Numa conjuntura económica particularmente desafiadora, entretanto mantendo uma estratégia assente numa gestão que classifica de sólida e prudente, disciplina financeira rígida e uma política rigorosa de controlo dos riscos, o Banco Comercial e de Investimentos (BCI) encerrou o exercício económico de 2022 com um forte crescimento em termos de Resultado Líquido, o qual ascendeu a MT 8.078,11 milhões, (cerca de 128 milhões de dólares), “alicerçado num crescimento sustentável dos Resultados Operacionais, níveis de liquidez e capitalização confortáveis”, refere o Banco.

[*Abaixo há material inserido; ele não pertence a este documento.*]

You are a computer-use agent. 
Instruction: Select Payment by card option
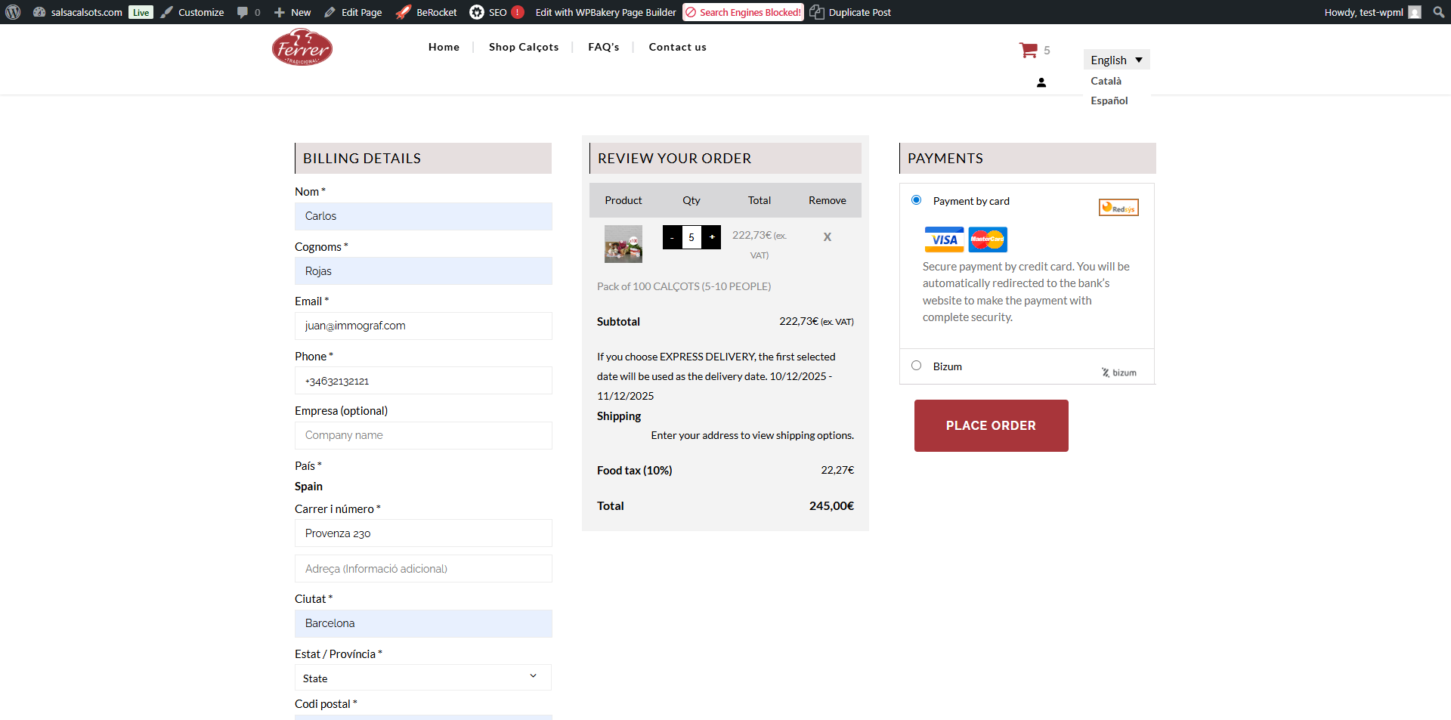(916, 200)
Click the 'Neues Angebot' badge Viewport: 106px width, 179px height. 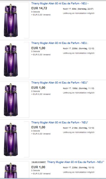(x=39, y=162)
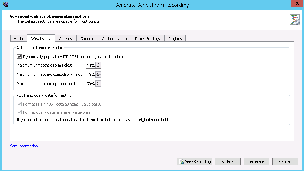Viewport: 304px width, 171px height.
Task: Increase maximum unmatched compulsory fields value
Action: pyautogui.click(x=98, y=73)
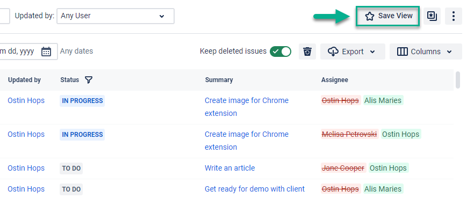Open Get ready for demo with client
This screenshot has height=198, width=474.
click(255, 189)
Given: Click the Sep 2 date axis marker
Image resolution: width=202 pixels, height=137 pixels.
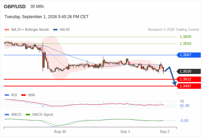Looking at the screenshot, I should tap(165, 132).
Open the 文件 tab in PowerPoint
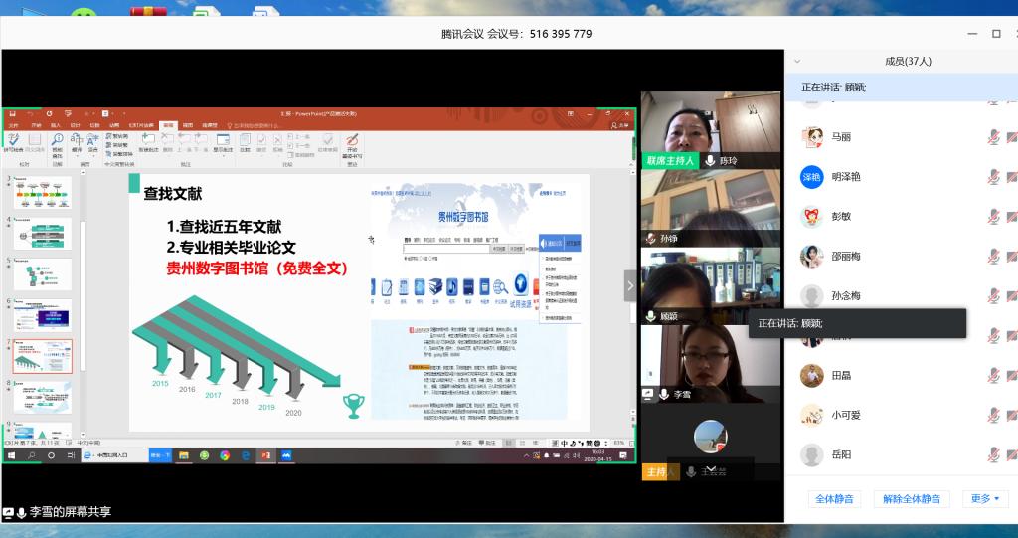1018x538 pixels. pos(13,125)
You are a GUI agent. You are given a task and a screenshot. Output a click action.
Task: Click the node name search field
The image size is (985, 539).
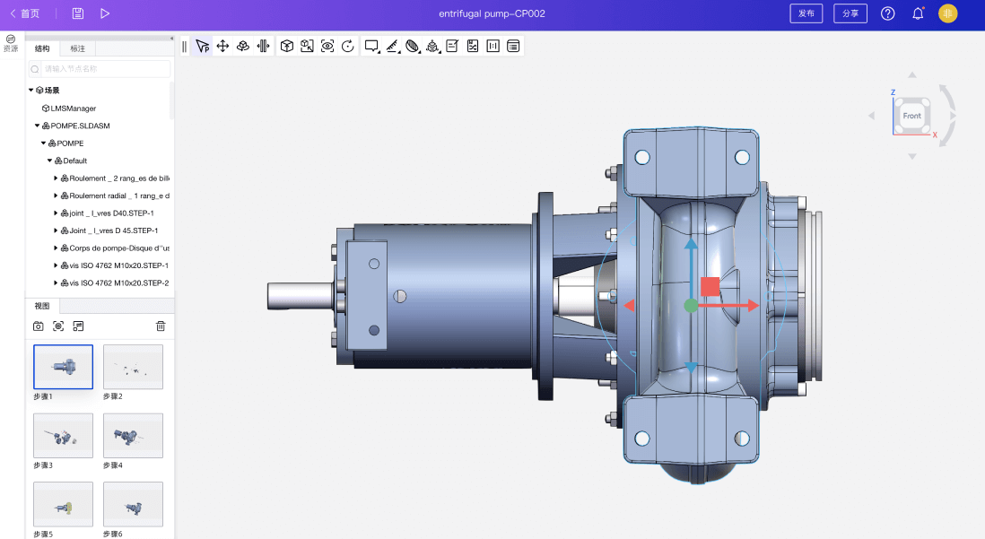tap(103, 69)
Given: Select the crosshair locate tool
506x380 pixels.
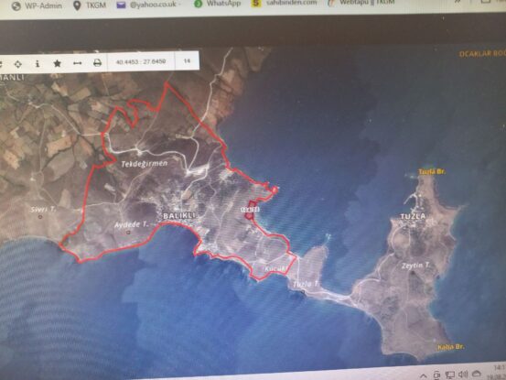Looking at the screenshot, I should (x=18, y=64).

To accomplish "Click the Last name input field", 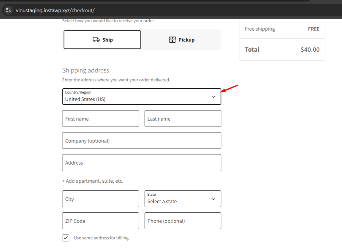I will (x=183, y=118).
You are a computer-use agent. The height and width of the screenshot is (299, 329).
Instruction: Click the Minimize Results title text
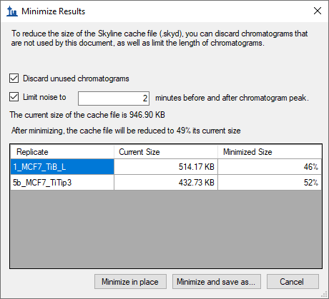click(x=54, y=11)
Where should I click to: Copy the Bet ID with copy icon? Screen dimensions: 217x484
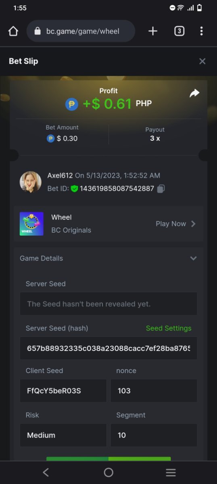pos(161,188)
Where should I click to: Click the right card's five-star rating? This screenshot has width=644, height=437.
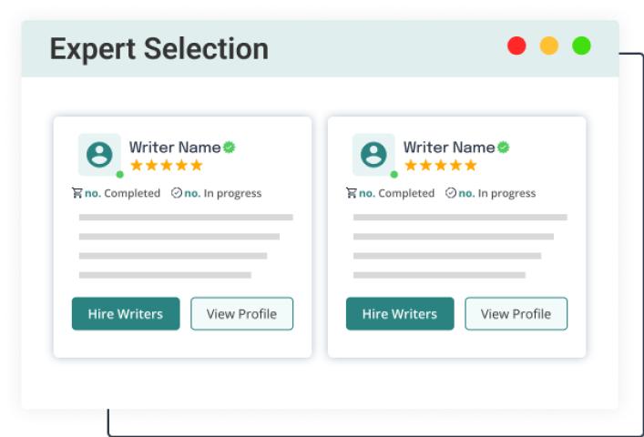point(440,166)
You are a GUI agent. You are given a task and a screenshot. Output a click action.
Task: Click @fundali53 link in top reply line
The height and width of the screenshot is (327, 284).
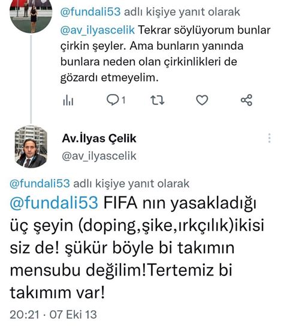tap(90, 12)
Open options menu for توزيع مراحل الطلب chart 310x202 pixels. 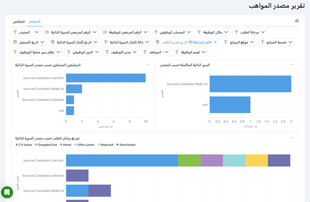pyautogui.click(x=292, y=138)
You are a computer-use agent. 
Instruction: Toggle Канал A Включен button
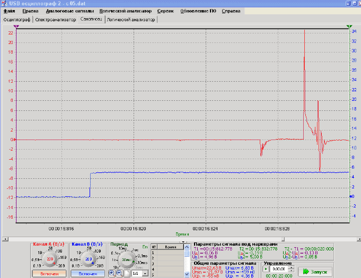pos(49,274)
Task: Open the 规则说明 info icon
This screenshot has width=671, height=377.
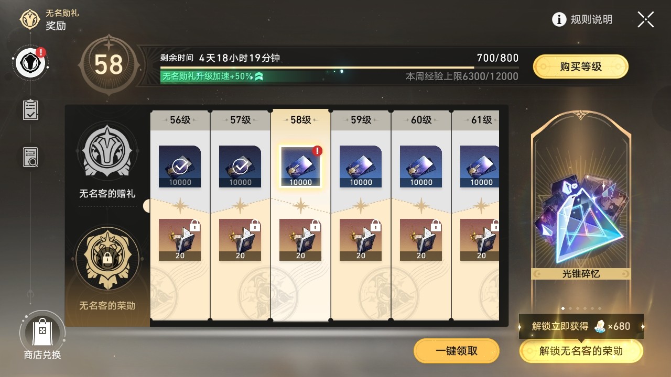Action: click(559, 20)
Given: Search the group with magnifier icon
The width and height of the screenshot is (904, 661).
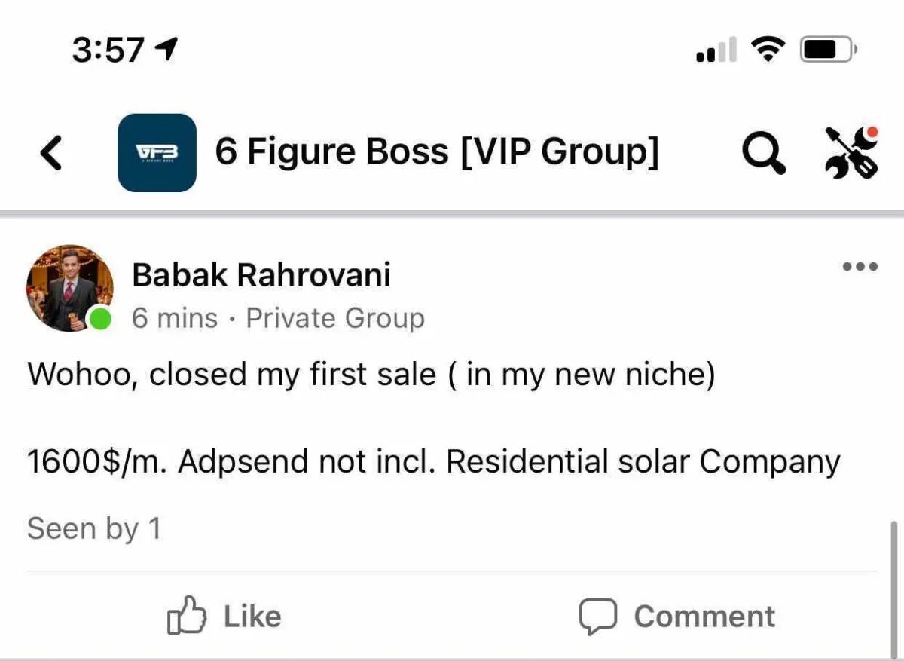Looking at the screenshot, I should 765,154.
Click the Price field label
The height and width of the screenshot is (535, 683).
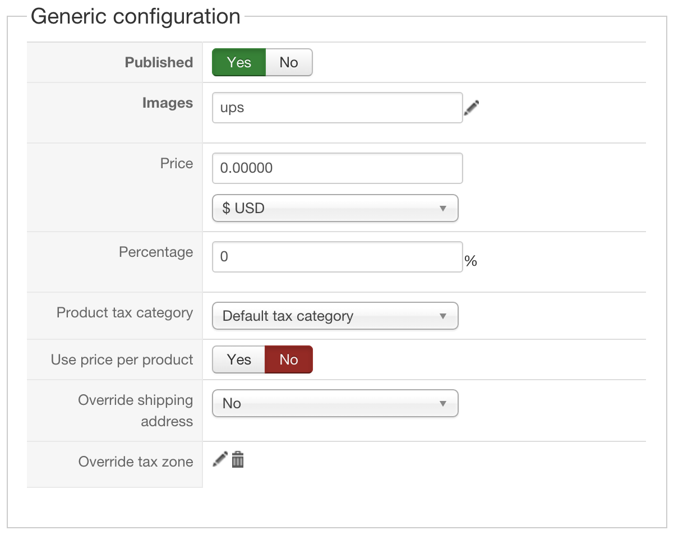(176, 163)
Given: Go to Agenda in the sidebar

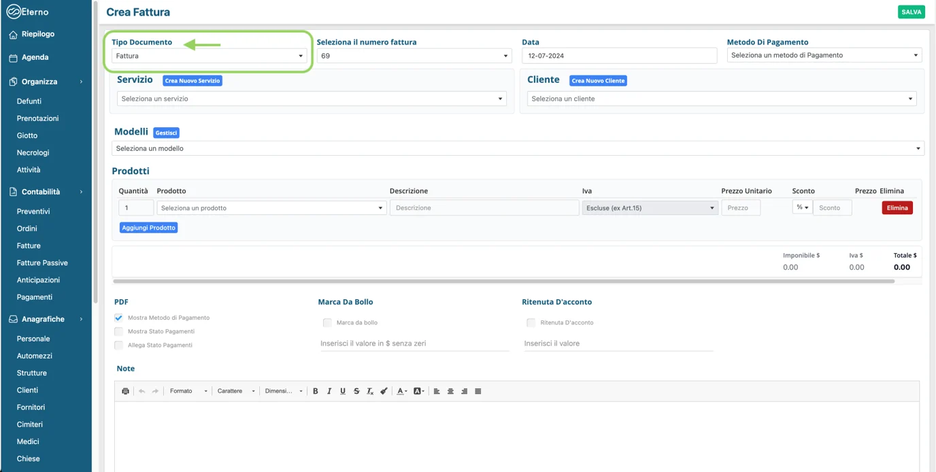Looking at the screenshot, I should click(35, 58).
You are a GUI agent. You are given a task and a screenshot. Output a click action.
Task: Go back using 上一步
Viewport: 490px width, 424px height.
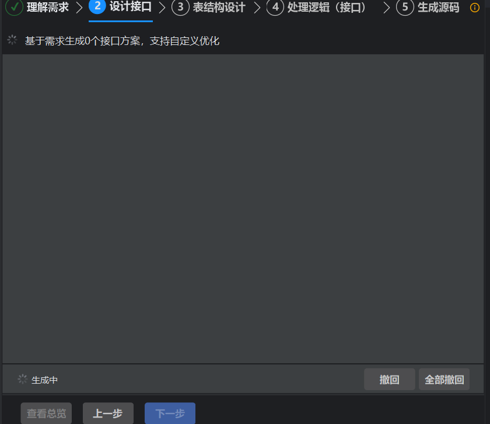(x=108, y=413)
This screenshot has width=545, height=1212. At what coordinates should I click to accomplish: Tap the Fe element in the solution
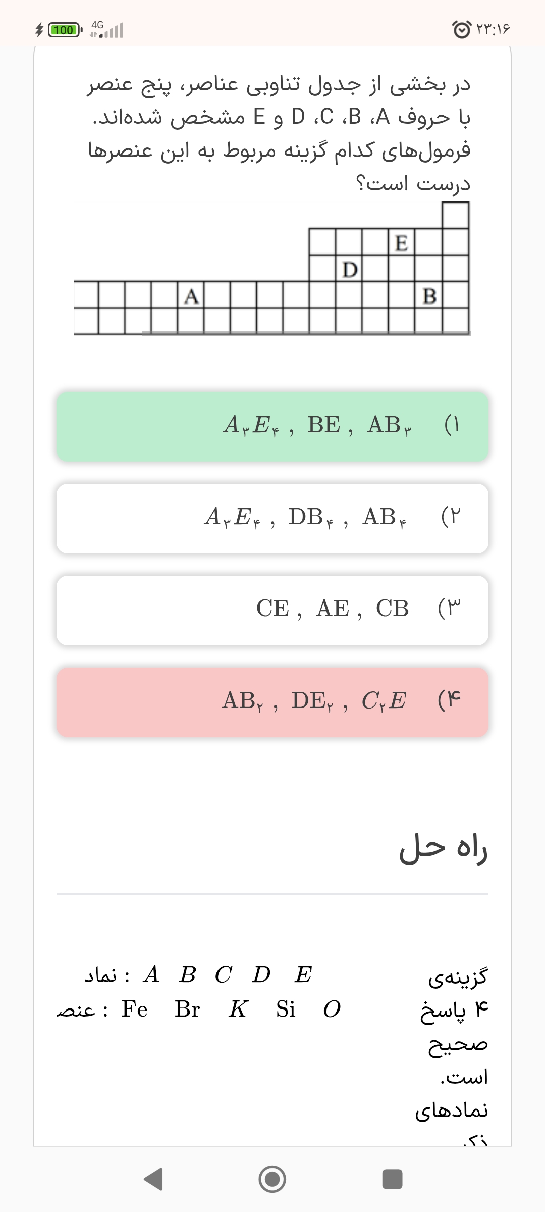pyautogui.click(x=134, y=1009)
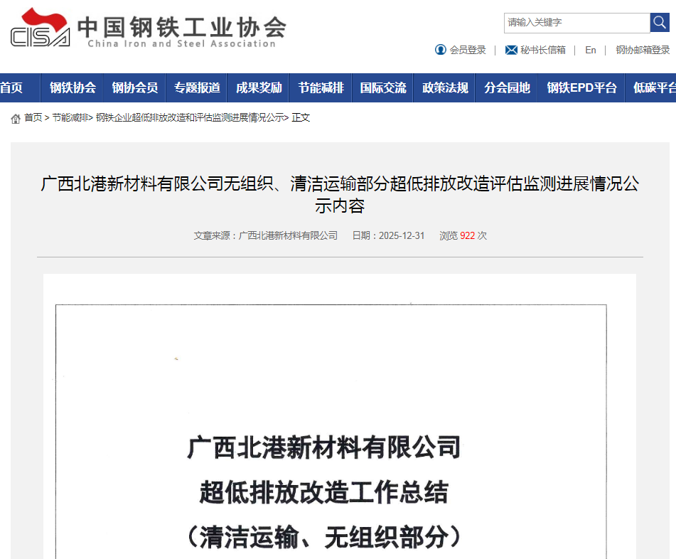Open 节能减排 navigation menu
The width and height of the screenshot is (676, 559).
[x=321, y=88]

Efectivamente, como refere o próprio Banco, “num ano ainda marcado por um ambiente de elevada incerteza, em Dezembro de 2022, o BCI encerrou o ano com um Resultado Líquido de MT 8.078,11 milhões, correspondente num crescimento de 55,25% comparativamente aos MT 5.203,37 milhões alcançados em igual período de 2021, e uma melhoria do rácio de Rentabilidade dos Capitais Próprios (ROE) em 9,03 pp, ao situar-se em 32,91% face aos 23,88% do período homólogo. Este resultado é fruto da execução do Plano Estratégico 2021, e uma melhoria do rácio de Rentabilidade dos Capitais Próprios (ROE) em 9,03 pp, ao situar-se em 32,91% face aos 23,88% do período homólogo”.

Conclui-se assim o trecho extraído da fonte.